Der unterschätzte ÖVP-Chef Gruber und die falschen Prognosen

Kärntens ÖVP-Spitzenkandidat Martin Gruber und Bundeskanzler Karl Nehammer
Der Kärntner ÖVP-Spitzenkandidat Martin Gruber schärfte erst spät sein Profil - und das mit zwei ganz unterschiedlichen Themen. Ein Porträt.

Am Ende kam der Kanzler also doch noch nach Klagenfurt: Nach dem überraschenden Plus der ÖVP in Kärnten gab es am Abend persönliche Gratulationen von Karl Nehammer für seinen Spitzenkandidaten Martin Gruber. Und das, obwohl man sich im Wahlkampf nicht immer ganz grün war: Gruber vermied gemeinsame Auftritte mit Bundespolitikern, im Vorfeld des schwarzen politischen Aschermittwochs in Klagenfurt setzte er sogar zu Sticheleien gegen den Kanzler an.

Schlussendlich hat man sich wohl auf einen gemeinsamen Gegner geeinigt: die Meinungsforscher. In Prognosen und Berichten großer Medien wie der Kleinen Zeitung wurde der ÖVP sogar die Einstelligkeit prognostiziert. Am Ende stand en 17 Prozent der Stimmen, ein Plus von 1,6 Prozentpunkten. "Wir wurden wieder runtergeschrieben", argwöhnte mancher Funktionär noch am Wahlabend.

Premiere als Kandidat

Martin Gruber haben viele unterschätzt: Der 39-jährige Familienvater – sein Sohn feiert heute, Montag, Geburtstag – war noch nie in der Rolle des Spitzenkandidaten, er übernahm die Partei nach der Wahl 2018 und musste sofort den Juniorpartner von Peter Kaiser mimen. Er blieb lange unauffällig, konsensorientiert. Sein Profil hat er erst spät mit zwei Themen geschärft.

Das erste Thema: der koalitions-interne Streit um die Zukunft des maroden Klagenfurter Flughafens. Die ÖVP gab sich als Gegenpol zur SPÖ bei der Privatisierung – in vertauschten Rollen: Gruber will, dass der Flughafen zurück in Landeseigentum kommt, die SPÖ verteidigt die Privatisierung.

Das zweite Thema: der Wolf. Gruber setzt sich für einen leichteren Abschuss des geschützten Raubtiers ein, bei den Bauern kam das gut an.
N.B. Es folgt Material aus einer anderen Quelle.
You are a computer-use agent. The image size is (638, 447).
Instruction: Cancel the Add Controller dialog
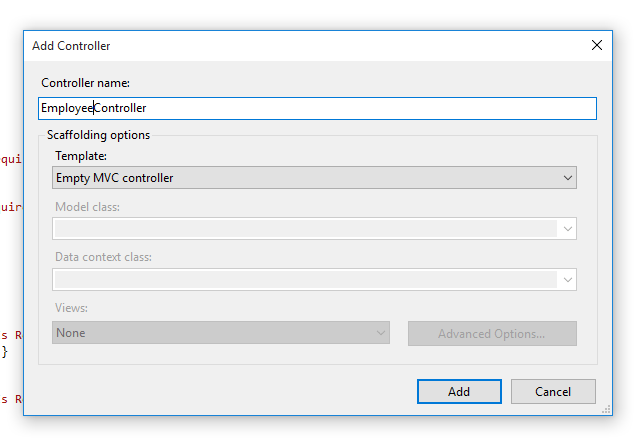(x=553, y=392)
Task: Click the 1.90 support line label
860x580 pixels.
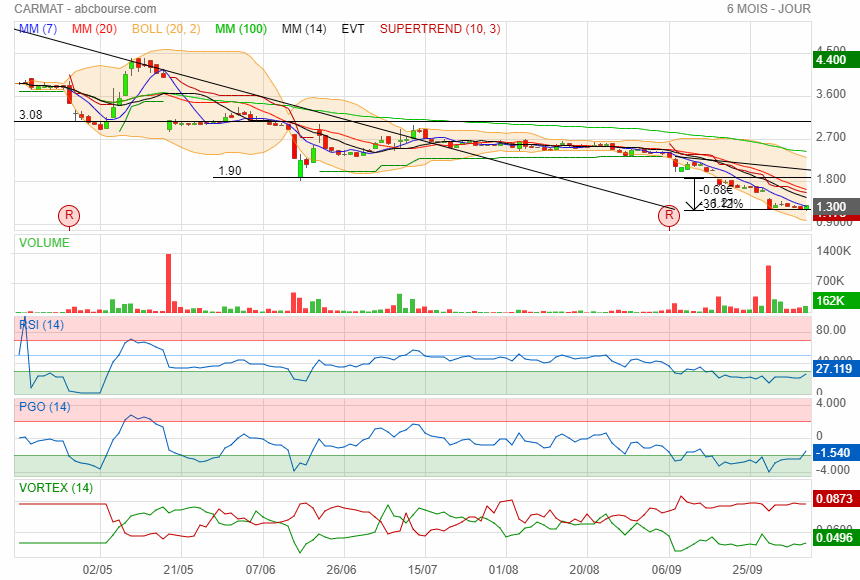Action: pyautogui.click(x=228, y=171)
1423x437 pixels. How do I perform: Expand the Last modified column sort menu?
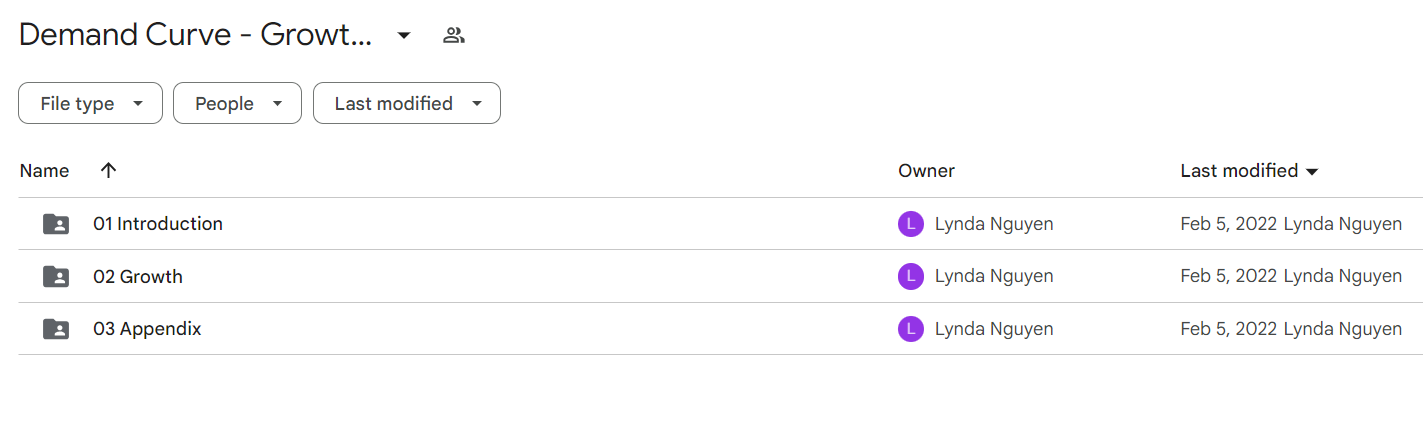coord(1312,171)
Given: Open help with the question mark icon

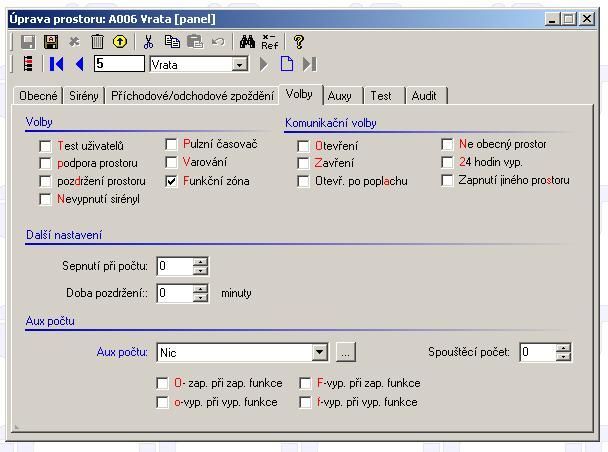Looking at the screenshot, I should [x=298, y=42].
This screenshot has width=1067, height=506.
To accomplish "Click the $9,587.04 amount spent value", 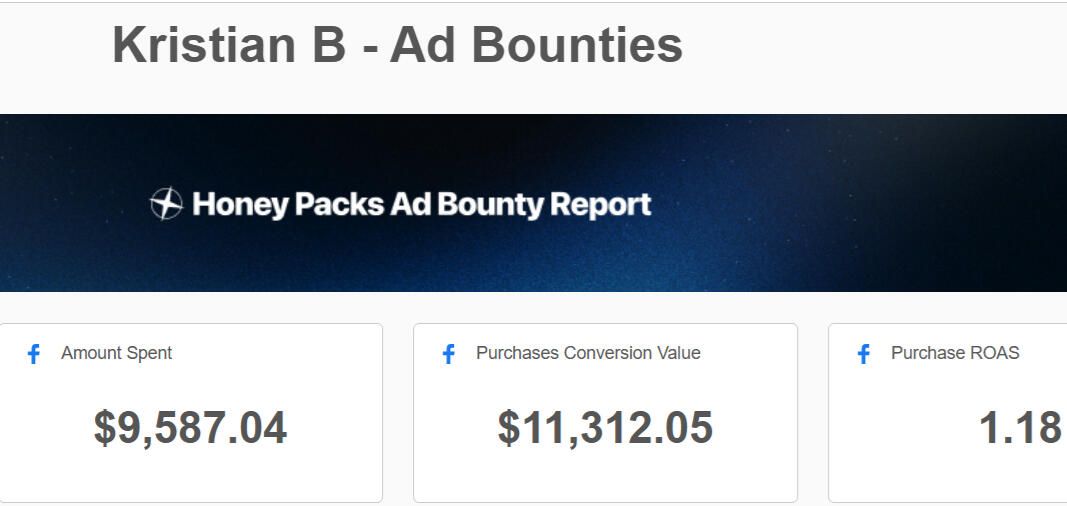I will coord(190,428).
In seinem Auftreten wurde Gruber oft belächelt. Etwa, als er sich im Wahlkampf in Top-Gun-Manier auf einem Poster ablichten ließ. Oder, als er sein Maskottchen, einen überdimensionalen Bären mit Brille – den "Gru-Bär" – präsentierte, der ihn im Walkampf begleitete.

Mit 25 Jahren wurde der Nebenerwerbsbauer im Jahr 2009 in Kappel am Krappfeld einer der jüngsten Bürgermeister Österreichs; 2018 übernahm er über Nacht die Landespartei von Christian Benger. Als Landesparteichef wurde er zuletzt mit 99,64 Prozent bestätigt. Als Landesrat verantwortet er bisher das breite Thema Landwirtschaft.

Wenn die SPÖ-ÖVP-Koalition in die Verlängerung geht, wird er wohl bald noch mächtiger sein.